--- Data records ---
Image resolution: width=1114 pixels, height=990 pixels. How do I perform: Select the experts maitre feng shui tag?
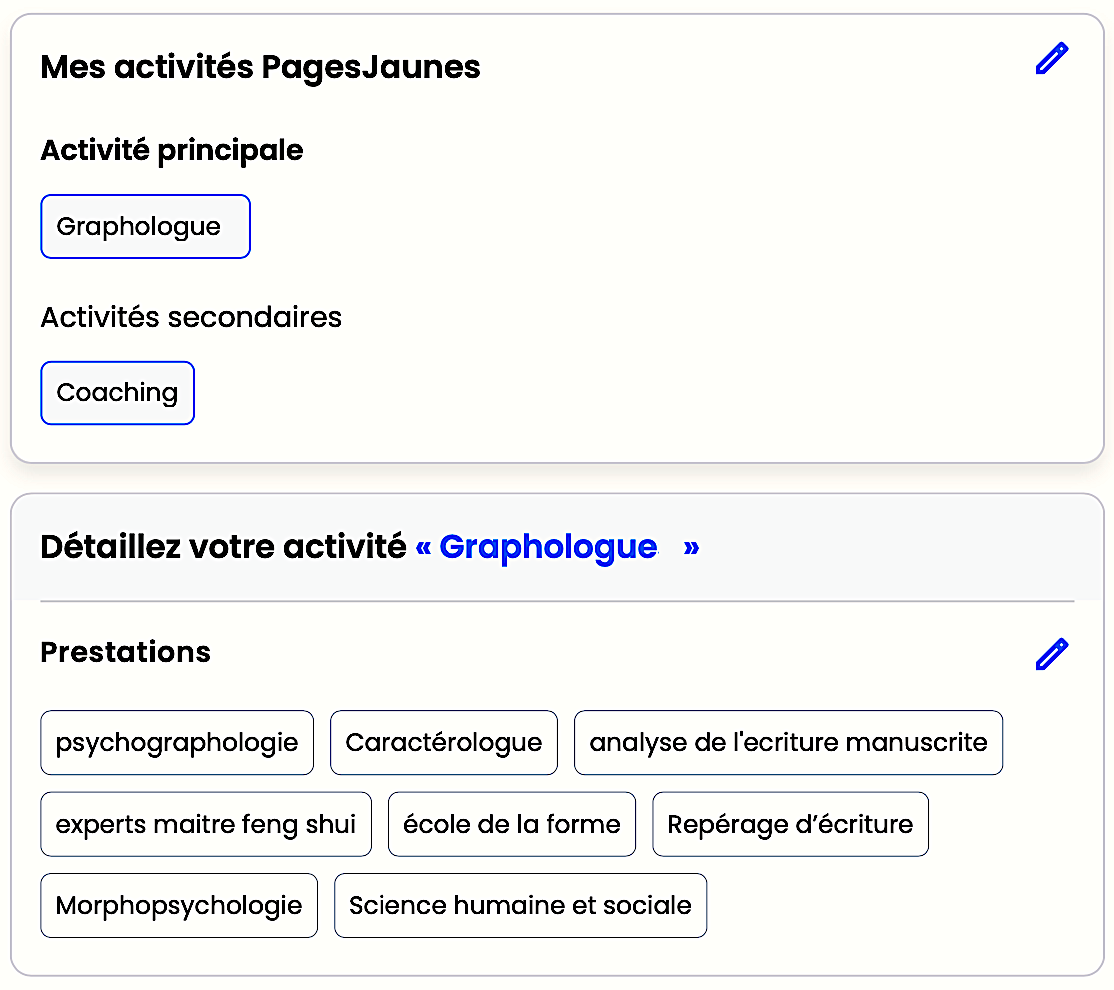tap(206, 825)
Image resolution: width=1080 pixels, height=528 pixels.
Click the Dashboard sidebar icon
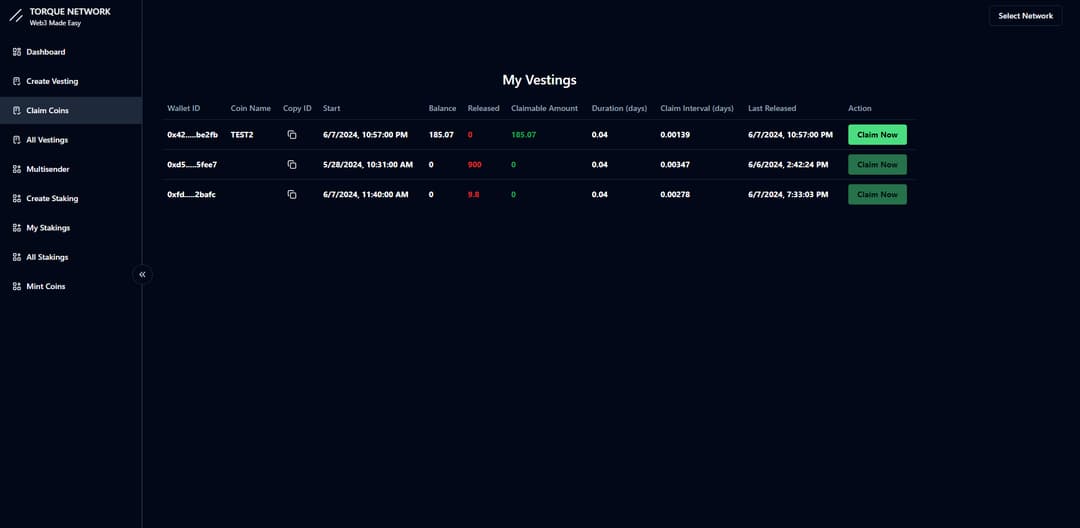[17, 52]
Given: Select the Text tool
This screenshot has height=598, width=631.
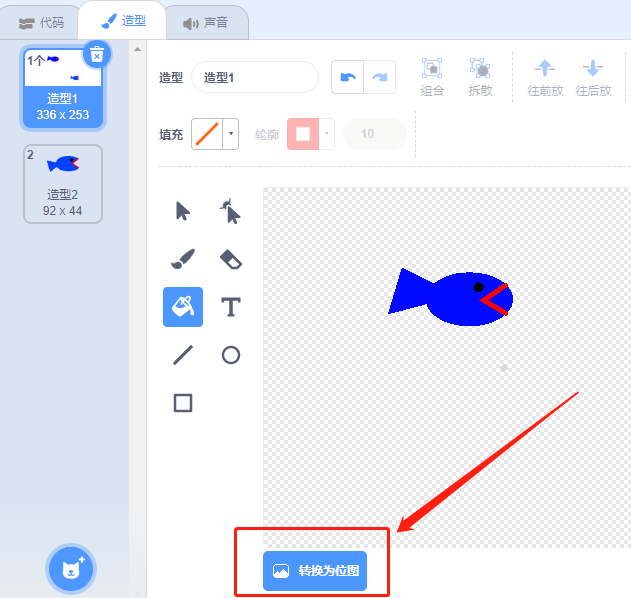Looking at the screenshot, I should pos(231,307).
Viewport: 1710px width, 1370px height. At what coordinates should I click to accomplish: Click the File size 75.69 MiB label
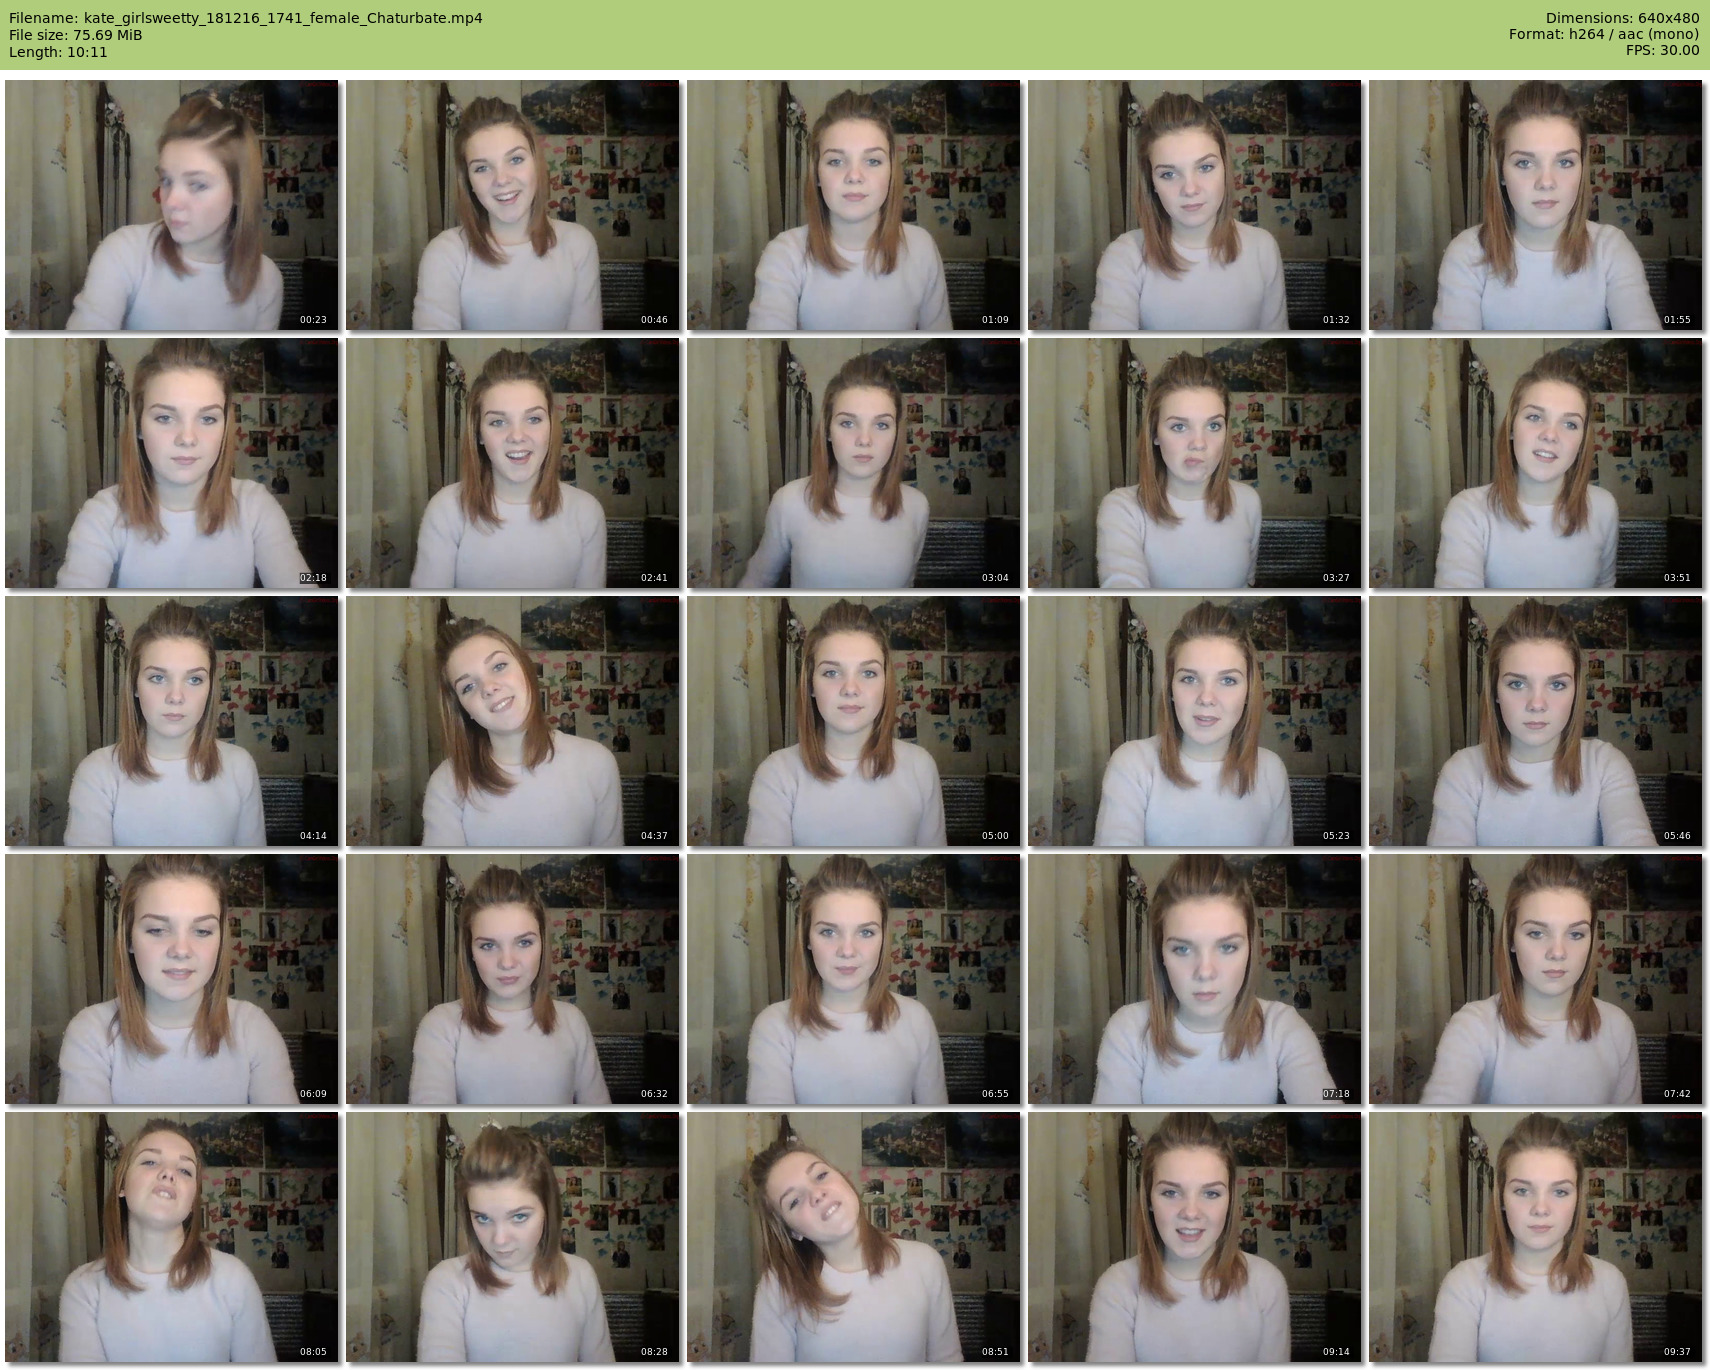click(75, 35)
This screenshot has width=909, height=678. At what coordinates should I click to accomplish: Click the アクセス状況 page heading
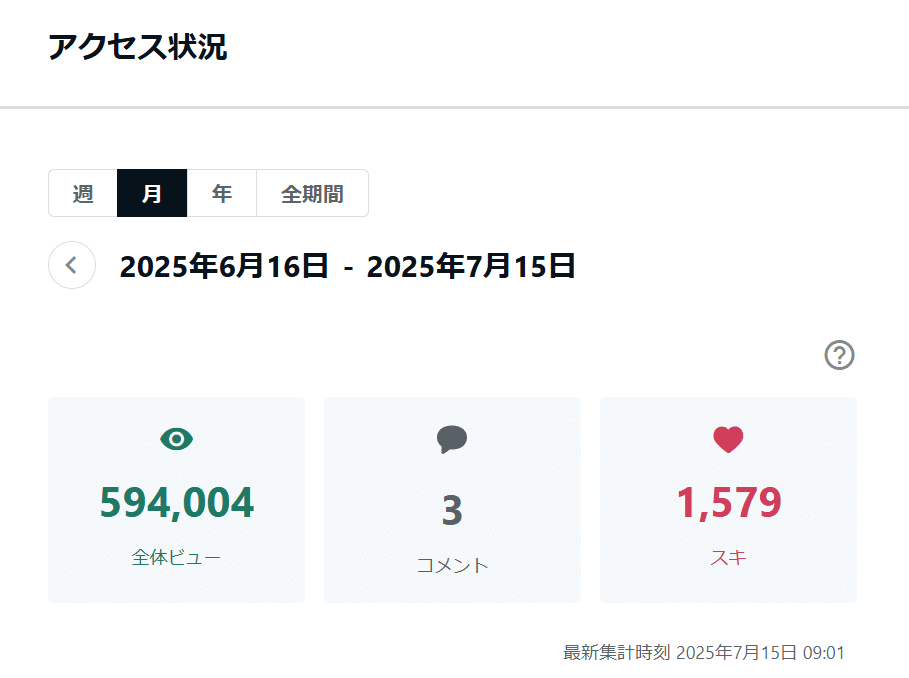[x=137, y=47]
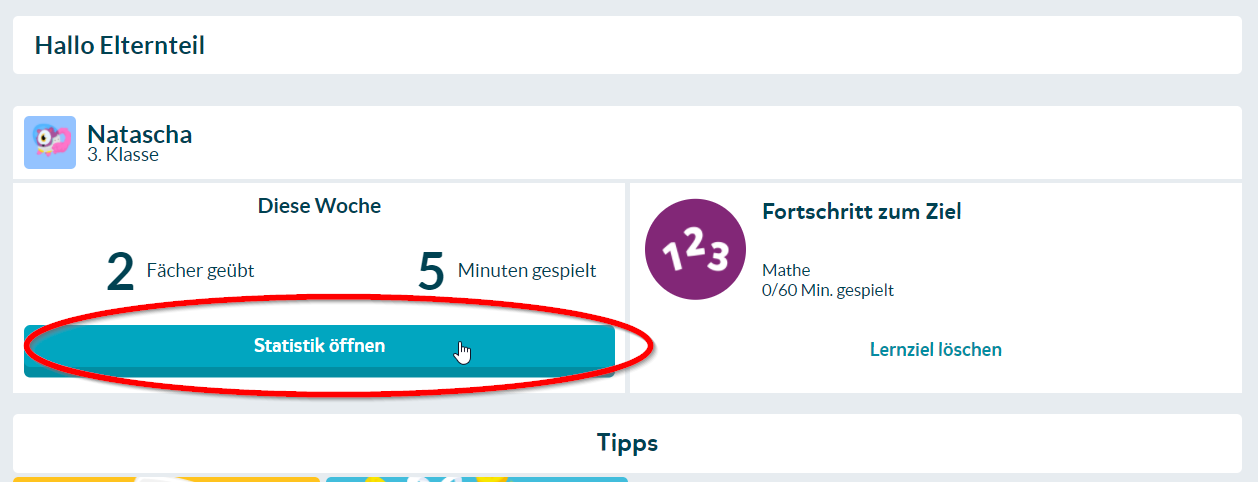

--- Task to carry out ---
Copy the records exactly as they appear, excluding images.

--- Result ---
Image resolution: width=1114 pixels, height=990 pixels. How do I perform: Select the experts maitre feng shui tag?
tap(206, 825)
Image resolution: width=1080 pixels, height=528 pixels.
Click the Dashboard sidebar icon
[17, 52]
Given: Select the Text tool
This screenshot has height=598, width=631.
Looking at the screenshot, I should pos(231,307).
Viewport: 1710px width, 1370px height. At what coordinates should I click to accomplish: Click the File size 75.69 MiB label
click(75, 35)
This screenshot has width=909, height=678. At what coordinates should I click to accomplish: Click the アクセス状況 page heading
[x=137, y=47]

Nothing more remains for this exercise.